Adentramos no campo das teorias da fonte
da ação, quando provém do próprio agente, sem coerção. Vitor então traz um
experimento mental de um neurocirurgião que instala um chip no paciente que
controla suas ações e é ativado quando ele for tomar uma decisão errada. Ocorre
que ele toma uma decisão correta, por conta própria, sem que tenha sido
necessário ativar o chip. Por um lado, ele fez uma ação positiva,
independentemente das possibilidades alternativas e de não poder agir,
negativamente, de outra forma. Então há responsabilidade moral porque ele foi a
origem da ação.
O dilema Wiederkehr-Ginet procura
problematizar este experimento, mostrando que, em um mundo determinado, mesmo
que o paciente tenha sido a fonte da ação, não se comprova que foi independente
de fatores externos. Já em um mundo indeterminado, se não houvesse o chip, há
possibilidade de agir de forma diferente e agir por conta própria, nesse caso, é
irrelevante.
Então Vitor traz o tema do libertarianismo
que é incompatibilista, e tem versões não causal (espontânea, parece não haver
responsabilidade moral porque aleatória e incontrolável), causal de eventos
(por causas internas, mas difícil de explicar a independência das causas
externas) e de agentes (o agente é a causa primeira, não um evento e aí fica a
mercê das críticas dualistas, como explicar a natureza do agente e como se
relaciona com o mundo físico).
Se o livre-arbítrio postula um “eu” que
toma decisões, há dificuldades de explicar o que é esse tomador de decisão e
como ele age, de um ponto de vista metafísico e no contexto de um mundo
determinado e causal.
Falando dos argumentos contra o
livre-arbítrio, há um argumento a priori, de ordem lógica, já que a liberdade
viola o princípio de razão suficiente e que livre-arbítrio sempre recorre a uma
causa outra daquela ação livre, tendendo a uma sequência infinita para a razão
daquela ação.
Há o argumento da sorte, também a priori e
contra o libertário, que procura enfatizar que se não há causa somos guiados pela
sorte e, portanto, sem liberdade. Entretanto, podemos pensar no controle
metafísico, que procura pelo sujeito como causa real, e no controle epistêmico,
que procura entender por que uma decisão foi tomada. Podemos ter uma escolha
que, mesmo indeterminada, pode ser explicada e compreensível. Vitor comenta
que, trazendo a explicação para dentro do contexto, é um livre-arbítrio
possível e não que busque por todas as causas.
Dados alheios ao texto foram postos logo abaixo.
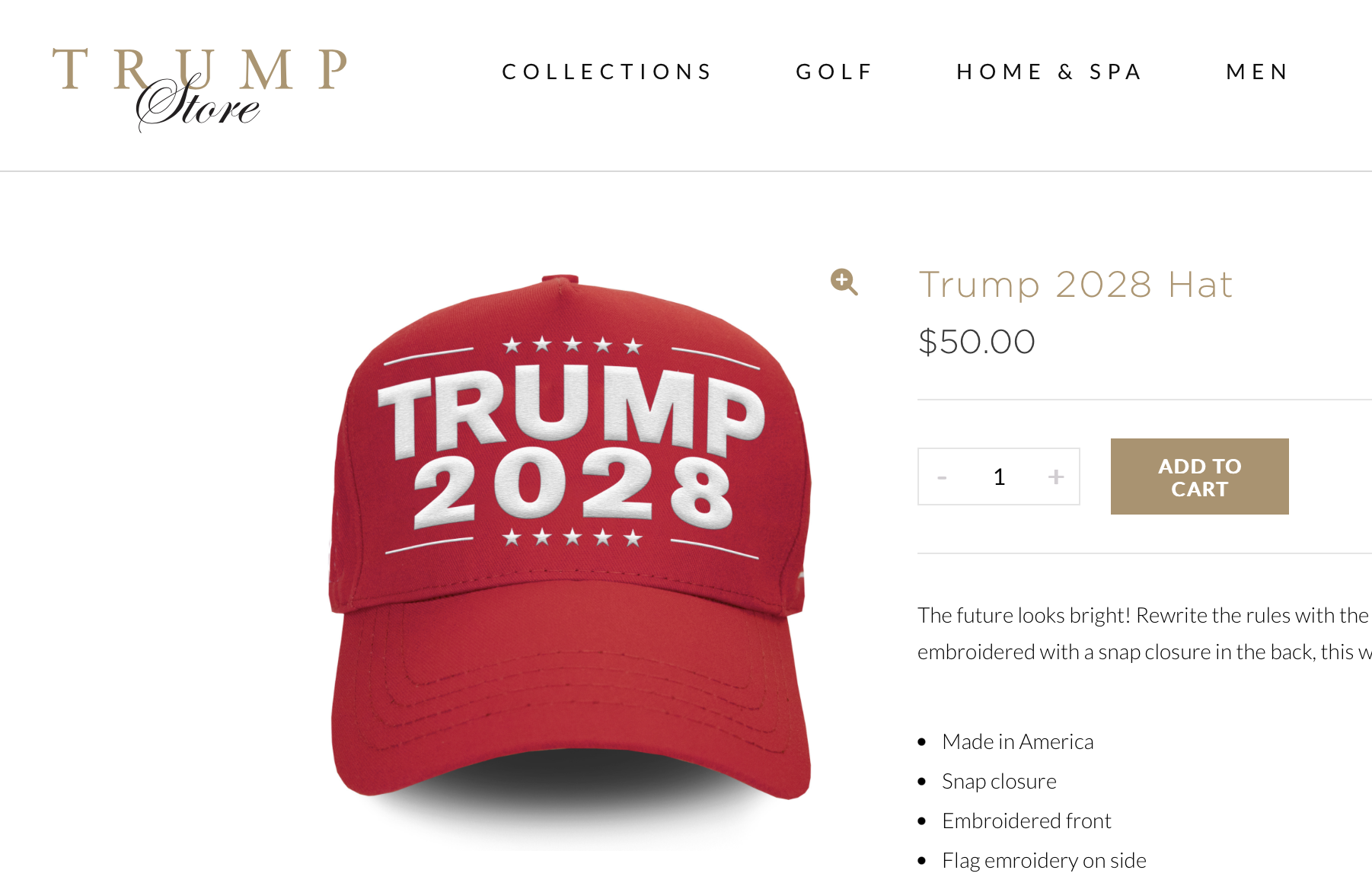Open the Home & Spa menu
The image size is (1372, 886).
coord(1049,72)
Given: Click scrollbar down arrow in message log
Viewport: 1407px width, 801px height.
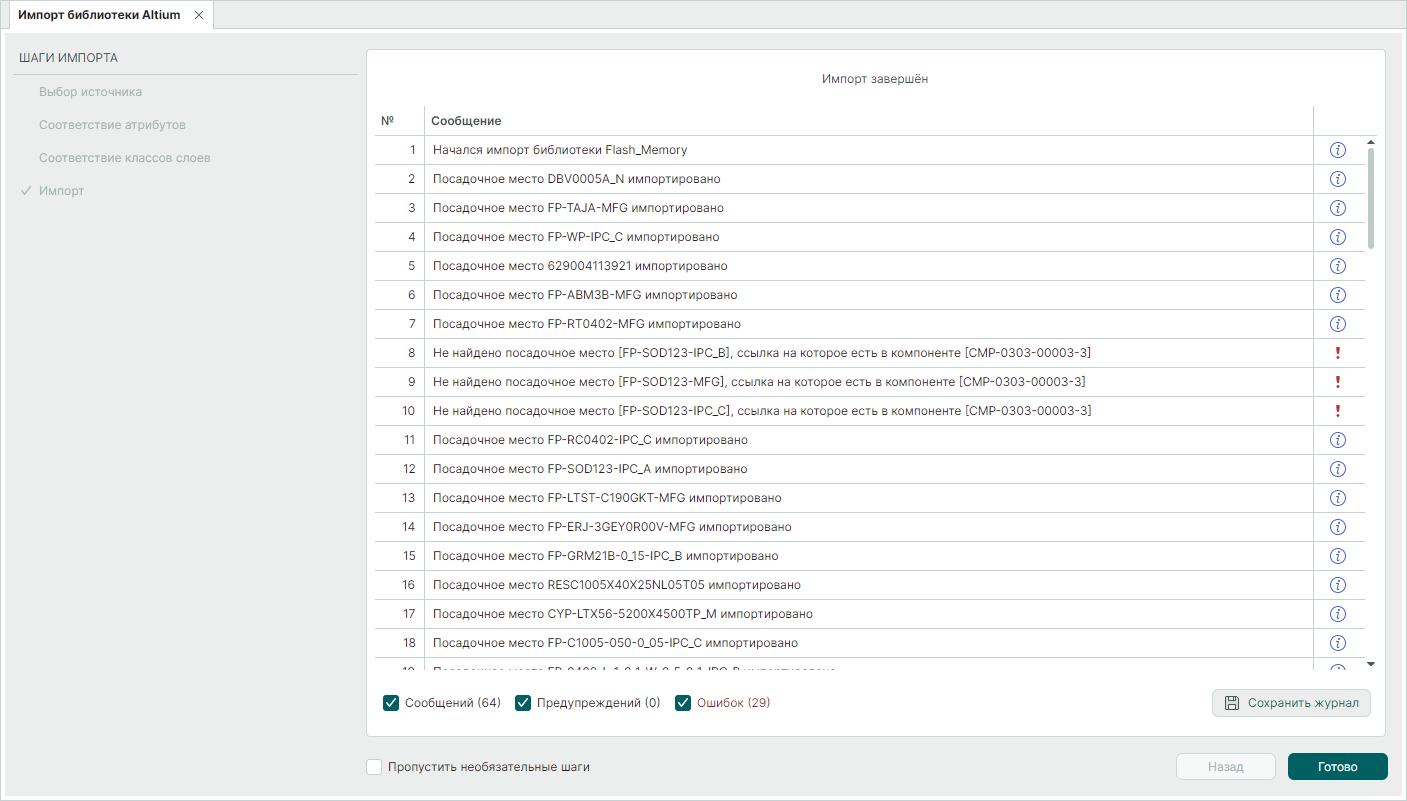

No campo empírico, a posteriori, pesquisas
indicam que o comportamento humano é estatístico, seguindo tendências e não
regras determinísticas. A liberdade seria o caso de quebrar um padrão
estatístico ou ainda dentro dos padrões já que as pesquisas retratam o que as
pessoas querem, de acordo com Vitor.
Então Vitor traz o experimento de Libet[ii] que mostra que há uma
atividade cerebral precedente à decisão consciente indicando uma liberdade
ilusória e a consciência como que justificando a escolha. Mele[iii] entende que esse
potencial de prontidão não passa de uma preparação fisiológica e dentro do
processo contínuo decisório. Além disso, o experimento trata de movimentos
simples e não de um processo complexo de decisão. Também é mencionada a abordagem
de Sapolsky em defesa do determinismo e de que o livre-arbítrio é uma sensação subjetiva,
apenas, um reflexo condicionado de experiências passadas que ele aborda com
exemplos práticos[iv].
Por
fim, argumentos favoráveis ao livre-arbítrio. Primeiro que, por hipótese, seres
racionais são livres para tomarem suas decisões, ainda que isso seja um
postulado ao modo kantiano. De outra forma não teríamos responsabilidade moral
e etc. O’Connor entende que mesmo esse agir racional ainda pode ser
determinado. Há ainda a experiência interna da liberdade que não precisa de explicação
metafisica, mas é intuitiva, ao modo agostiniano. Por fim, do ponto de vista
teórico, o livre-arbítrio pode ser considerado uma crença básica, como um fundamento
da realidade. Os materialistas eliminativistas tentam explicar a realidade sem crenças,
mas ainda não obtiveram sucesso.
[i] Última aula do curso do INEF - Filosofia da Mente (curso): aula de abertura: https://www.youtube.com/live/zHjo3whbSgs?si=9TAJty8-9qV7S23e.
[iv] Vitor discorda por se tratar de estatísticas e, nesse sentido, mostra que não se aplica a todos os casos.